The legitimacy of the user pay principle

The legitimacy of the user pay principle is probably under question because of the way in which our country was captured. Trust is lost in government even if the process of rooting corruption out in public and private sector will take time and won’t squash it completely–the looting went on for too long. My view is that we are now at a place where the work to root the looting out and systems in place to do so are emerging. Assumptions in 2010 do not apply now because we have a new demographic; increased internet access; a contentiousness political environment, innovating colleges and universities; and growing middle-classes. We’re in a new country because the born free generation is actually very serious about getting into wealth and building legacies for their families beyond a Bentley. The middle classes in particular will develop a willingness to invest in our country, communities, families and ourselves reflected through the user pay principle.

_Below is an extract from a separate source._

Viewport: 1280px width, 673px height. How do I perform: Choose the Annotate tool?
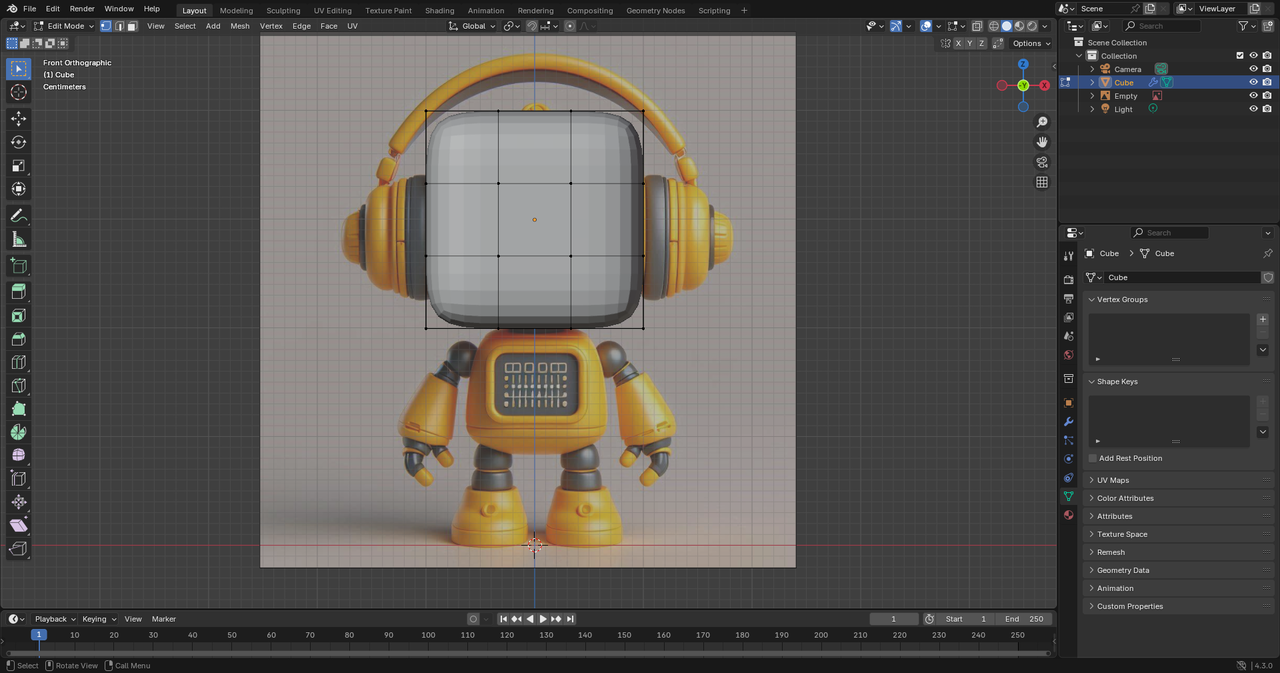point(18,216)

As a result, where the Organization Undoing Tax Abuse, OUTA, “advocacy” group argued that the technology is not workable, or that the operating costs are too high (compared to “other countries”), we must ask why they do not advocate for improvements, innovations etc. instead of scrapping. Where Gauteng leadership argue that the tolls need to be scrapped, we must ask how they plan to manage and fund the long term demands from freight, passenger and logistics that go hand in glove with economic development.

At a National level, the disobedience is great for road users in the short term, but it’s going to be a long term debt trap for our country and trap us into taking short cuts until our nation bleeds.

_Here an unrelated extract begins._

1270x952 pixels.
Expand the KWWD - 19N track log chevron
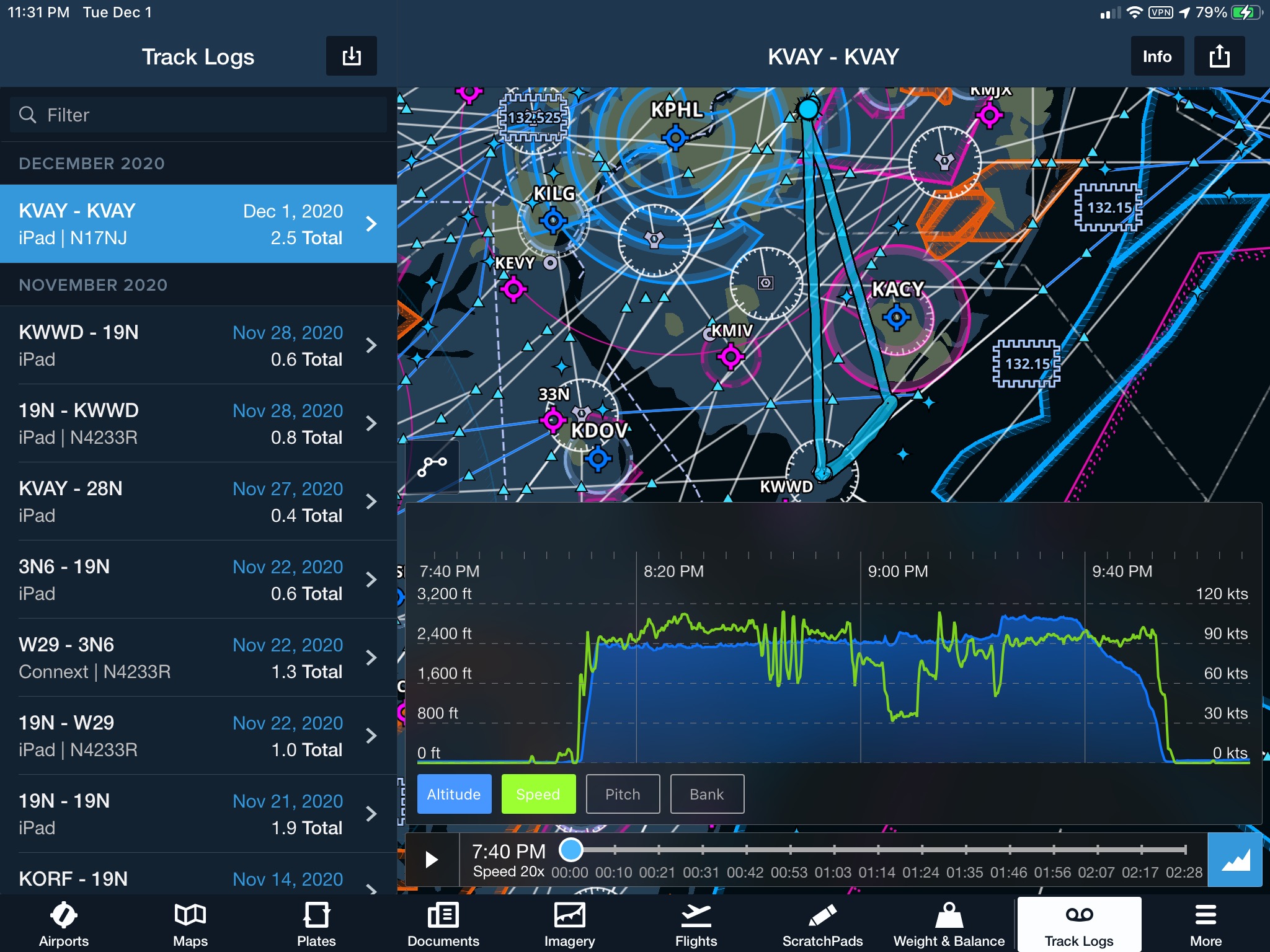pos(371,345)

These arguments may hold in the legal sense and popularity contests, political or social media spaces, but they lack serious foresight regarding the economic development needs of our country. Especially when they argue that we must use the fuel levy to fund the 500km of the GFIP out of the 41 000km of Roads in Gauteng (maybe 40 500km were funded by the levy already)–1.2% of all the roads in GP, no actually its 500km of the 53 000km of roads. Out of all the roads in the country, and activities the fuel levy actually funds, this can not be reasonable (I’m excluding other factors to keep this thing “short”).

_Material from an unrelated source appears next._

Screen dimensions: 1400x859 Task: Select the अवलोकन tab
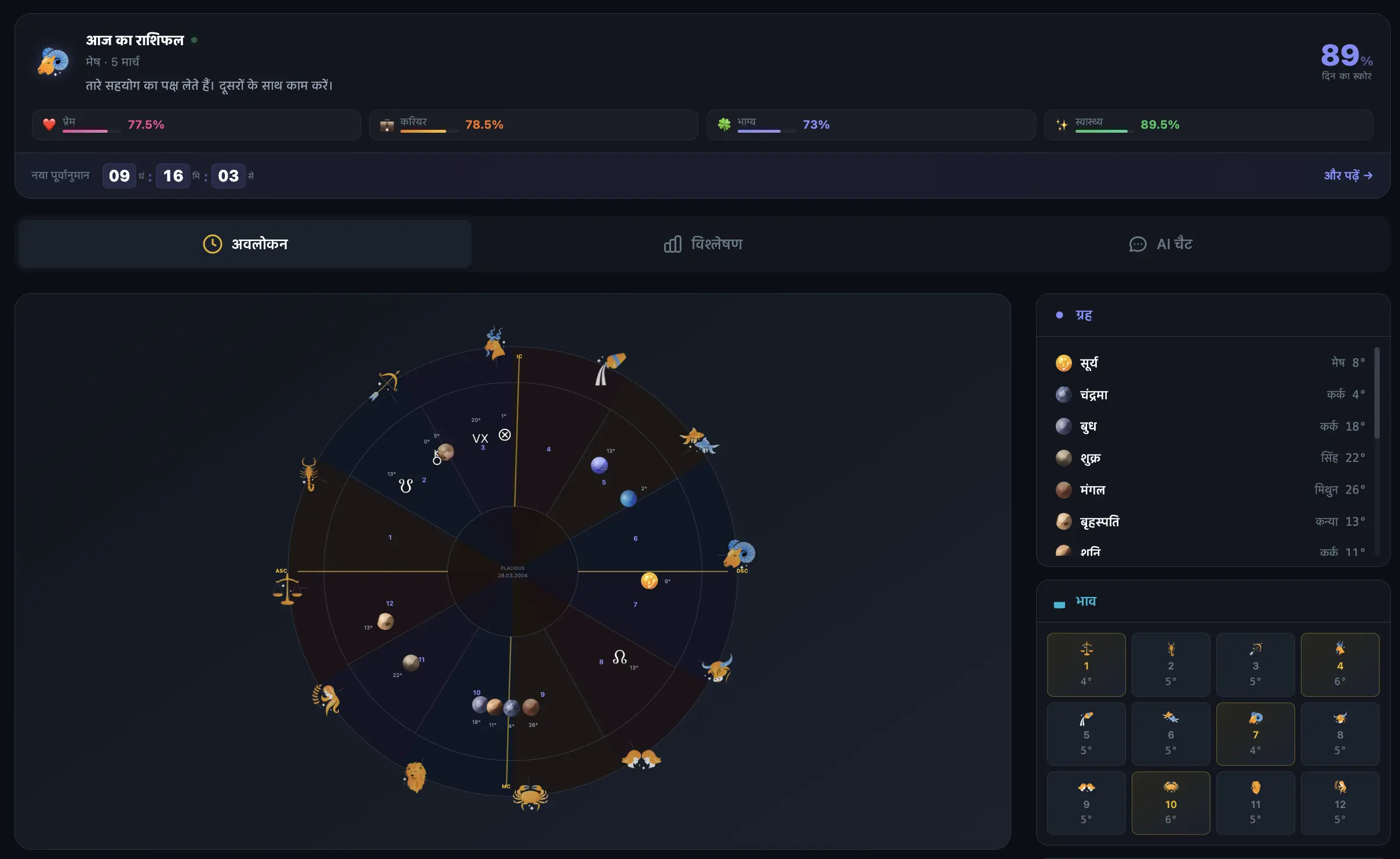click(x=245, y=244)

Civil disobedience is as popular as a high school boy hanging out with the wrong people, he will be the coolest guy, get all the girls, but might not make it to post school education or self actualize as an individual. At a national level, the disobedience is great for road users in the short term, but it’s going to be a long term debt trap for our country and trap us into taking short cuts until our nation bleeds. The last thing we need now is to find ourselves begging for money from the wrong parts of the world, who could employ their citizens to build, operate and eventually take the asset when we don’t make payments. Just like credit cards or machonise, we can’t afford this type of behavior indefinitely as much as state capture was and is profoundly expensive.

While the South African Road Agency Limited, SANRAL, is pushing for huge sums to be paid up and sending out letters etc., is the hot topic now, the agency needs to take a different view too. SANRAL did well to invest in a policy that argues for commensurate mobility where tolls are imposed, but is struggling to communicate effectively, genuinely and empathetically with the public. Road tolling and car use is a difficult topic to grasp if all roads have always been funded by fuel levy, and we seldom feel the pinch. The fact that Gauteng and OUTA leadership are perpetually against and SANRAL is completely stuck in trying to get their debt paid by force shows the age and rusty nature of the debate. I believe, road users anywhere in the country need to take an active, long term view and put our country first.